Bush Jr’s arrival in the presidency confirmed to the CIA and the FBI in South Florida – then led by Puerto Rican Special Agent Héctor Pesquera – that the order to provide support to Cuban-American mafia capos and increase impunity in favor of extremist
elements would be maintained more stronger than ever before. “The FBI shuttered all investigations into exile violence, to the despair of its agents. Miami once again kicked back to the laissez-faire atmosphere of
the 1980s, when everyone knew someone else involved in the Contra resupply effort,” stated Bardach. In the summer of 2001, things were looking up for Posada and his accomplices, writes Bardach in the extremely
interesting conclusion of the chapter. “With the backdoor diplomacy of certain members in the Bush administration, Gaspar Jiménez’ friend was hopeful that the four would win release, just as Orlando Bosch had. He
recalled how Miami celebrated with Orlando Bosch Day, and how some hard-liners had roared their approval in Miami’s Orange Bowl in 2000 when Bosch was called to the podium. The team was in place once again.” “IF I
WANT TO GO TO MIAMI, I HAVE DIFFERENT WAYS TO GO” And the U.S. journalist ends with a relevant sentence: “Any day now, he said, Posada and his friends would be walking the streets of Miami.” In the light of day,
that prediction has come to pass in the case of three out of the four prisoners in Panama: Pedro Crispin Remón, the Omega-7 hitman; Gaspar Jiménez and Guillermo Novo from CORU, who arrived from Panama in a private jet just a few hours after their surreptitious release at 5:00 a.m. thanks to the Mafiosa
ex-president of Panama. Without the slightest intervention by those individuals supposedly responsible for applying U.S. law and anti-terrorism regulations. For his part, Posada vanished. Opportunely for some.
In San Pedro Sula, he was met by his life-long buddy, Rafael “Ralph” Hernández Nodarse, an arms dealer and owner of a television station.

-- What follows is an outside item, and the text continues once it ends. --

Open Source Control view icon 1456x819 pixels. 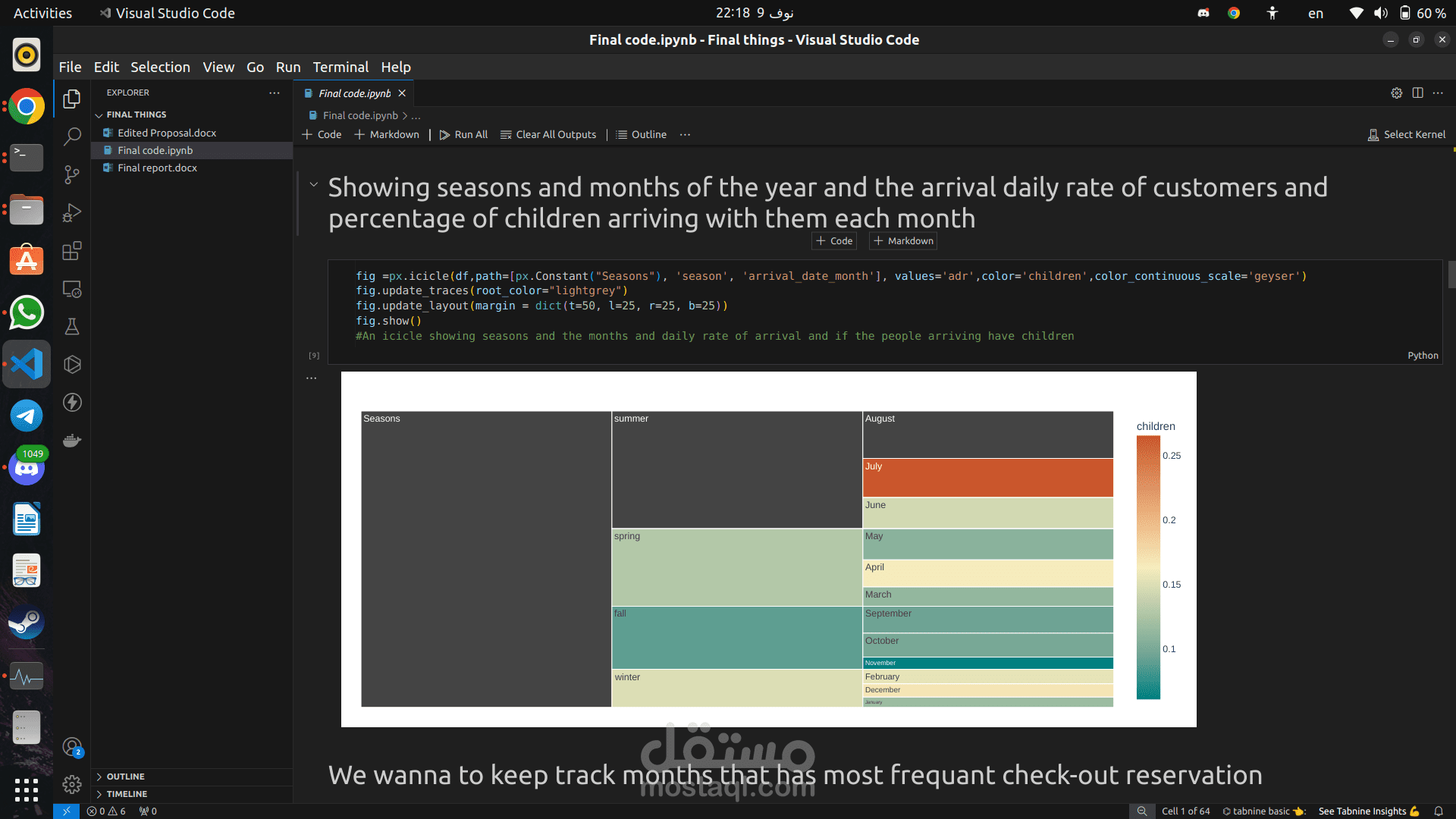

After a media circus, all trace of him was “officially” lost. One spokesperson stated that he was headed for the Bahamas but the Bahamian authorities have not commented. But there is no concrete hint of an official
indication on his eventual location. Which leaves us to discuss another possibility: that of his presence in the United States, completely at liberty to reunite with his friends. According to Ann Louise Bardach and
various experts, Posada has made various illegal trips to the United States over the years. On June 18,1998 and for the next three days, he gave Bardach an interview in which he confided receiving funding from the Cuban-American National Foundation, and also revealed that he was then in possession of
four different passports from different countries and bearing false identities. “He admitted that he has an American passport but would not say how he obtained it or disclose the name,” wrote the reporter. “I asked
when he last visited the United States and he answered with a laugh and a question of his own: “Officially or unofficially?” He added coyly that he had occasionally used his fake American passport to visit the States “unofficially”. A friend of Posada’s then confirmed to Bardach that he had purchased the passport from a corrupt passport officer in Miami “and it bore a gringo name from Atlanta, Georgia.” “I have a lot
of passports,” Posada told the journalist during the interview. “If I want to go to Miami, I have different ways to go. No problem.” Everything would indicate that the lifelong terrorist and his sidekicks will carry
on with their digressions. And perhaps benefiting from the tolerance conceded in Florida to those individuals against whom the five Cuban anti-terrorist fighters were battling; five patriots who continue as hostages to the empire’s judicial system.